Okay, in my head this is somewhat complicated and I hope I can explain it. If anything is unclear please comment, so I can refine the question.

I want to handle user file uploads to a 3rd server.

So we have

• the User
• the the website (server where the website runs on)
• the storage server (which recieves the file)

The flow should be like:

1. The Website requests an upload url from the storage clouds gateway, that points directly to the final storage server (something like http://serverXY.mystorage.com/upload.php). Along with the request a “target path” (website specific and globally unique) and a redirect url is sent.

2. the Website generates an upload form with the storage servers upload url as target, the user selects a file and clicks the submit button.
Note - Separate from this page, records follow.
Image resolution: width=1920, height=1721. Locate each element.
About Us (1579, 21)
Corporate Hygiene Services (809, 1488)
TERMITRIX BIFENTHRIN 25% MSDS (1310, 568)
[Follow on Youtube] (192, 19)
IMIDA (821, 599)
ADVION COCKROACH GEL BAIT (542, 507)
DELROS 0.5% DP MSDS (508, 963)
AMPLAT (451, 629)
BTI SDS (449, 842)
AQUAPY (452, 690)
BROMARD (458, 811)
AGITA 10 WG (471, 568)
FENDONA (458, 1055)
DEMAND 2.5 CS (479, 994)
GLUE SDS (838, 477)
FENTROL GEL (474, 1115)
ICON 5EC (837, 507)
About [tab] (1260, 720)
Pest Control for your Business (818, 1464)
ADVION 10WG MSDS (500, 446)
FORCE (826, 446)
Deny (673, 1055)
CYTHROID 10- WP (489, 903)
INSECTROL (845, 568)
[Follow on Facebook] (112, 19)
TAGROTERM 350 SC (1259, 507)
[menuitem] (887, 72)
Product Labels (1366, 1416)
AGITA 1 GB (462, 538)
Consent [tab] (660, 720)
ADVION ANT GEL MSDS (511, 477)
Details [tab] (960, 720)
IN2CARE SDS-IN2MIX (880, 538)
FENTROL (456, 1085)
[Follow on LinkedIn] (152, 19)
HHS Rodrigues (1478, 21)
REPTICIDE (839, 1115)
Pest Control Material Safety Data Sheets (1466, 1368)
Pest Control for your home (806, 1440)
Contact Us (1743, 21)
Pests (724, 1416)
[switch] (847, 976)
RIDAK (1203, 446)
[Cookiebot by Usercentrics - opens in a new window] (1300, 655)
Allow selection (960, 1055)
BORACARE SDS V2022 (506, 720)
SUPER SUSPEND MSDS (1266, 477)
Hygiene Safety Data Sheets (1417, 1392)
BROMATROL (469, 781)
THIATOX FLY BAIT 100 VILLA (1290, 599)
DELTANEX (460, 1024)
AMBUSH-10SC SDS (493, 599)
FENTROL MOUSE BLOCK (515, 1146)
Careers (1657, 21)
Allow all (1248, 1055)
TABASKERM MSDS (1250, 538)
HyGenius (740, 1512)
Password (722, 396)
The storage server handles the post request, saves the file to a temporary location (which is '/tmp-directory/'.sha1(target-path-fromabove)) and redirects the back to the redirect url that has been specified by the website. The “target path” is also passed.

3. I do not want any “ghosted files” to remain if the user cancels the process or the connection gets interrupted or something! Also entries in the websites database that have not been correctly processed int he storage cloud and then gets broken must be avoided. thats the reason for this and the next step

4. these are the critical steps

   • The website now writes en entry to its own database, and issues a restful request to the storage api (signed, website has to authenticate with secret token) that
   • copies the file from its temporary location on the storage server to its final location (this should be fast because its only a rename)
   • the same rest request also inserts a database row in the storage networks database along with the websites id as owner

5. All files in tmp directory on the storage server that are older than 24 hours automatically get deleted.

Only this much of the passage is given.